• **To do**
Update the entries from the start through the line containing "pyautogui.click(x=772, y=328)", replacing "Volume" with "Brightness" and leaving everything else unchanged. Leave the pictures out of your answer.

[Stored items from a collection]
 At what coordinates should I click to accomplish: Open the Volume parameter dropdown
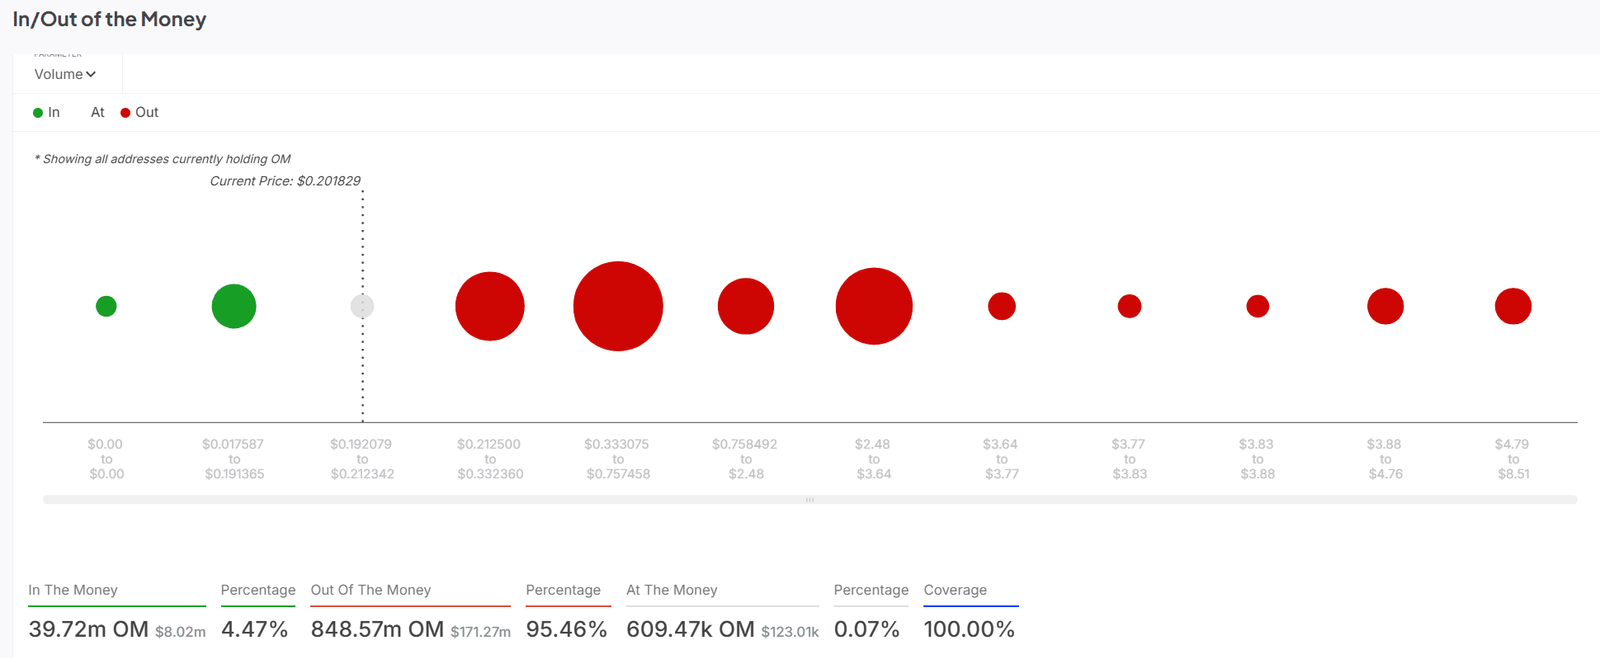coord(65,74)
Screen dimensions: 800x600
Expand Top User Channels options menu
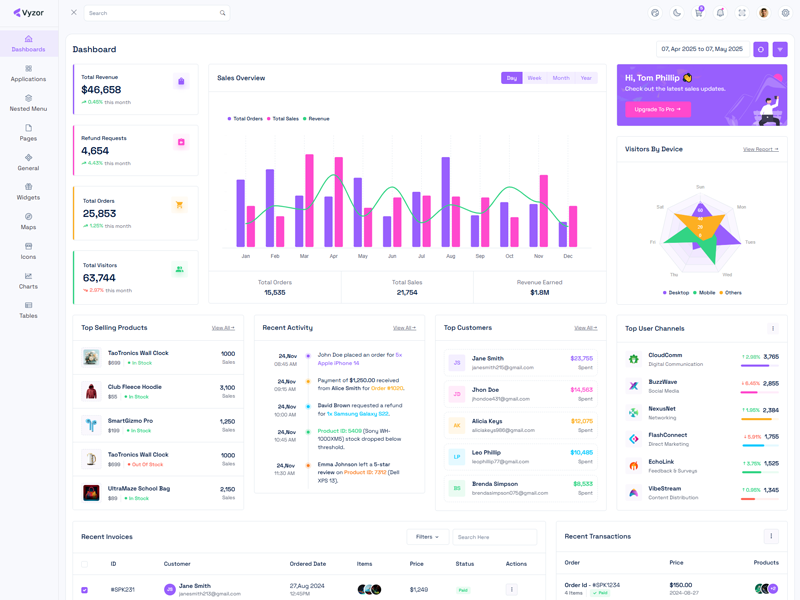pyautogui.click(x=772, y=328)
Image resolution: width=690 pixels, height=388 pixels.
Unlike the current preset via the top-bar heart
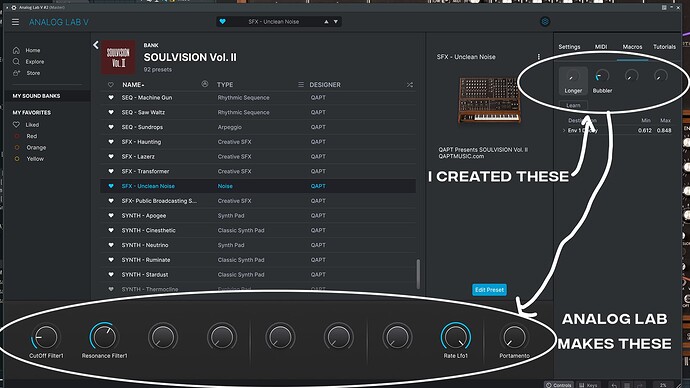click(222, 22)
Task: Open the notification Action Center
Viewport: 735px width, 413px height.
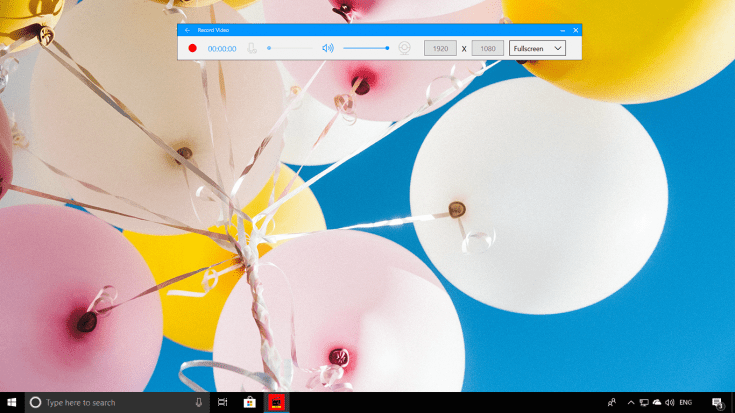Action: pyautogui.click(x=718, y=402)
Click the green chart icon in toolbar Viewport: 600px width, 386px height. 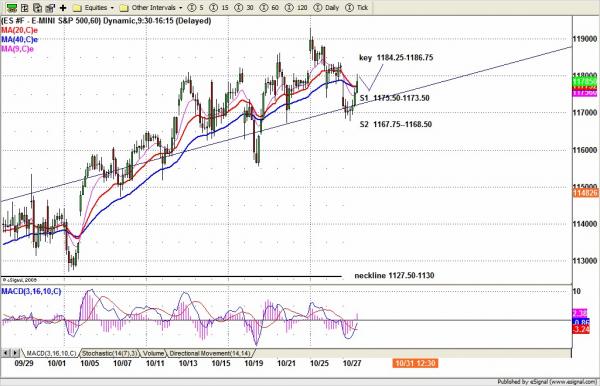click(12, 7)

• **Completed task**
 At what coordinates should I click to accomplish: Open the Brightness parameter dropdown
coord(65,74)
Screen dimensions: 800x600
Expand Top User Channels options menu
pyautogui.click(x=772, y=328)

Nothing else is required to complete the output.